Let's implement this solution in PHP: 1219. Path with Maximum Gold

<?php
/**
 * @param Integer[][] $grid
 * @return Integer
 */
function getMaximumGold($grid) {
    $m = count($grid);
    $n = count($grid[0]);

    $dfs = function ($i, $j) use (&$dfs, $m, $n, &$grid) {
        if ($i < 0 || $i >= $m || $j < 0 || $j >= $n || !$grid[$i][$j]) {
            return 0;
        }
        $v = $grid[$i][$j];
        $grid[$i][$j] = 0;
        $ans = $v + max([$dfs($i - 1, $j), $dfs($i + 1, $j), $dfs($i, $j - 1), $dfs($i, $j + 1)]);
        $grid[$i][$j] = $v;
        return $ans;
    };

    $ans = 0;
    for ($i = 0; $i < $m; ++$i) {
        for ($j = 0; $j < $n; ++$j) {
            $ans = max($ans, $dfs($i, $j));
        }
    }

    return $ans;
}

// Example usage:
$grid1 = [[0,6,0],[5,8,7],[0,9,0]];
$grid2 = grid = [[1,0,7],[2,0,6],[3,4,5],[0,3,0],[9,0,20]];

echo getMaximumGold($grid1) . "\n"; // Output: 24
echo getMaximumGold($grid2) . "\n"; // Output: 28
?>

Explanation:

The DFS function works as follows:

• If the current position is out of bounds or the cell has no gold (grid[i][j] == 0), return 0.
• Temporarily mark the current cell as visited by setting it to 0.
• Explore all four directions (up, down, left, right), and add the gold from the current cell to the maximum gold collected from the next valid positions.
• Restore the cell value after exploring.
• The main function iterates through all cells and keeps track of the maximum gold collected.

Example Walkthrough

Example 1:

grid = [
    [0,6,0],
    [5,8,7],
    [0,9,0]
]

• Start from cell (1,1) which has 8 gold.
• From there, move to (1,2) with 7 gold, then to (2,2) with 9 gold.
• Collecting the total gold: 9 + 8 + 7 = 24.

Example 2:

grid = [
    [1,0,7],
    [2,0,6],
    [3,4,5],
    [0,3,0],
    [9,0,20]
]

• Start from cell (4,2) with 20 gold.
• Then move to (2,2) with 5 gold, then to (2,1) with 6 gold, and so on.
• Collecting the total gold: 1 + 2 + 3 + 4 + 5 + 6 + 7 = 28.

Time Complexity

The time complexity is O(m * n), where m is the number of rows and n is the number of columns in the grid. This is because each cell is visited once during the DFS exploration.

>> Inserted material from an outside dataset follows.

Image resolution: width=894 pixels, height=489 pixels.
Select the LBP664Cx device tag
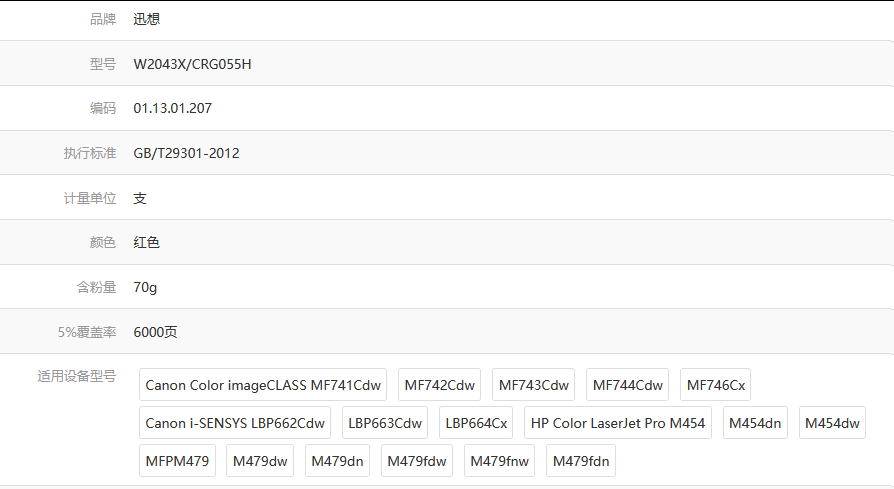click(476, 423)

• DFS Calls: Each DFS call explores four possible directions.
• Worst Case: In the worst case, we explore all cells, leading to a time complexity of O(m * n).

Output for Example

For the example inputs:

1. Input 1:

grid = [
    [0,6,0],
    [5,8,7],
    [0,9,0]
]

Output: 24

2. Input 2:

grid = [
    [1,0,7],
    [2,0,6],
    [3,4,5],
    [0,3,0],
    [9,0,20]
]

Output: 28

The "Path with Maximum Gold" problem is a great exercise in using DFS with backtracking. It requires careful exploration of all possible paths in a grid while ensuring we do not revisit cells. The approach demonstrated here ensures we can find the maximum amount of gold efficiently by using recursion and backtracking. The time complexity of O(m * n) makes the solution feasible even for the largest grid sizes, within the given constraints.